Reproduce the text lines of the listing below verbatim, leaving out the pictures.
— START RECORDS PROVIDED —
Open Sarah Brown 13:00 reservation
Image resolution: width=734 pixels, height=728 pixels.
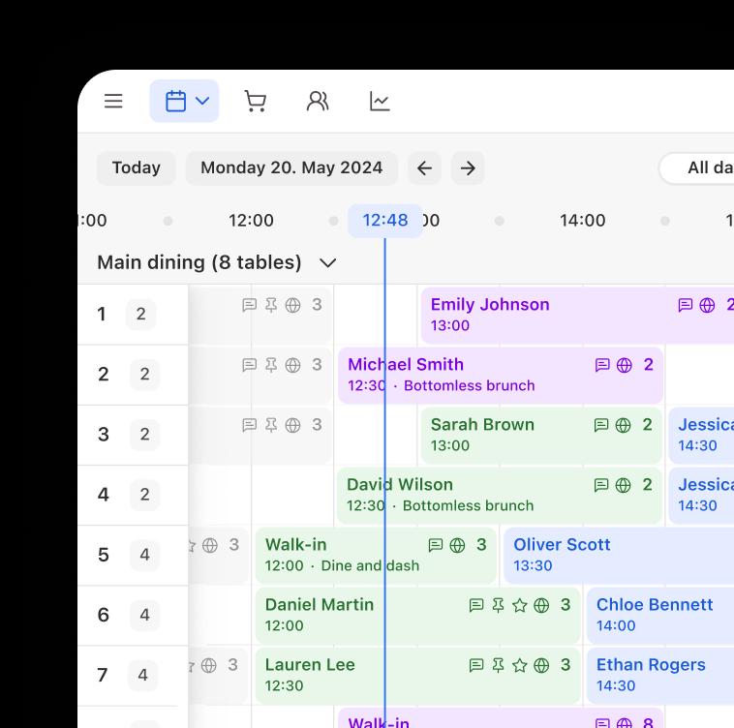[x=504, y=435]
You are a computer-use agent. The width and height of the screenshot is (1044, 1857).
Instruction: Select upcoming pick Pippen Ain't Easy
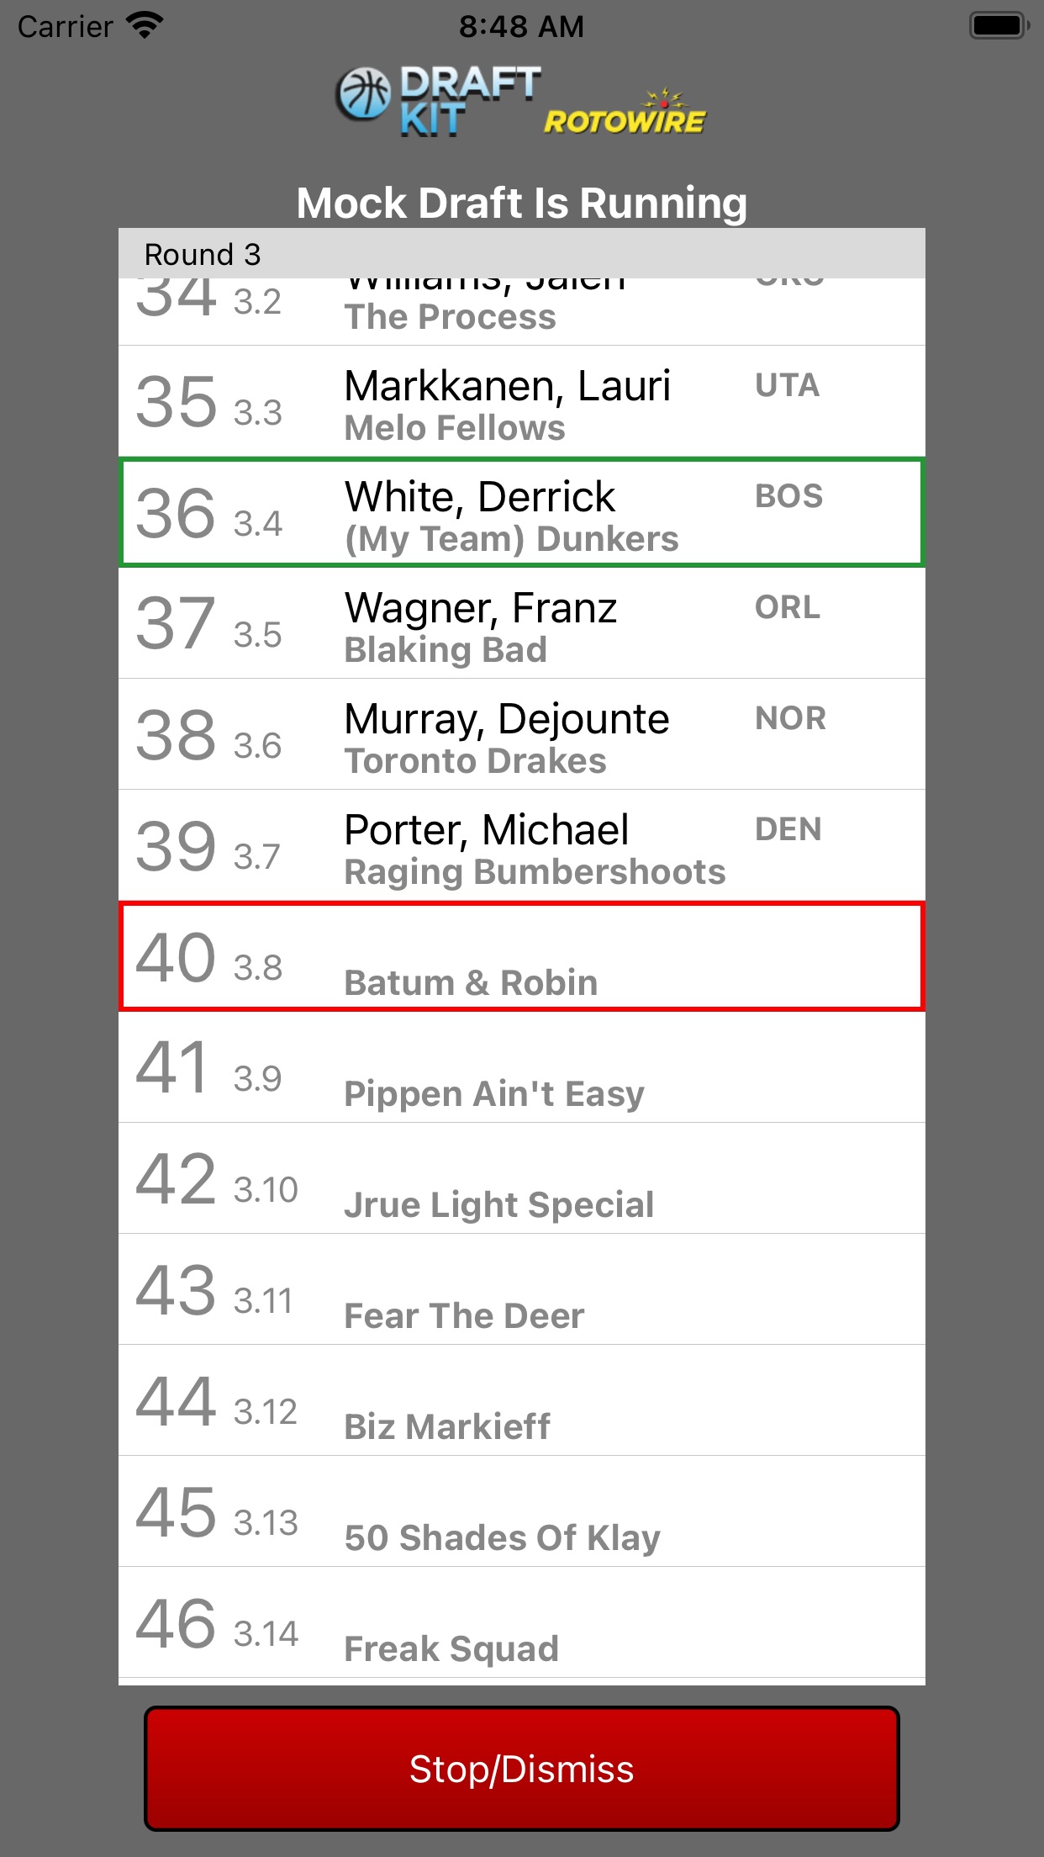tap(522, 1067)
— END RECORDS PROVIDED —
▶ TASK ANSWER:
Open Sarah Brown 13:00 reservation
Image resolution: width=734 pixels, height=728 pixels.
[x=504, y=435]
You are a computer-use agent. The width and height of the screenshot is (1044, 1857).
Instruction: Select upcoming pick Pippen Ain't Easy
tap(522, 1067)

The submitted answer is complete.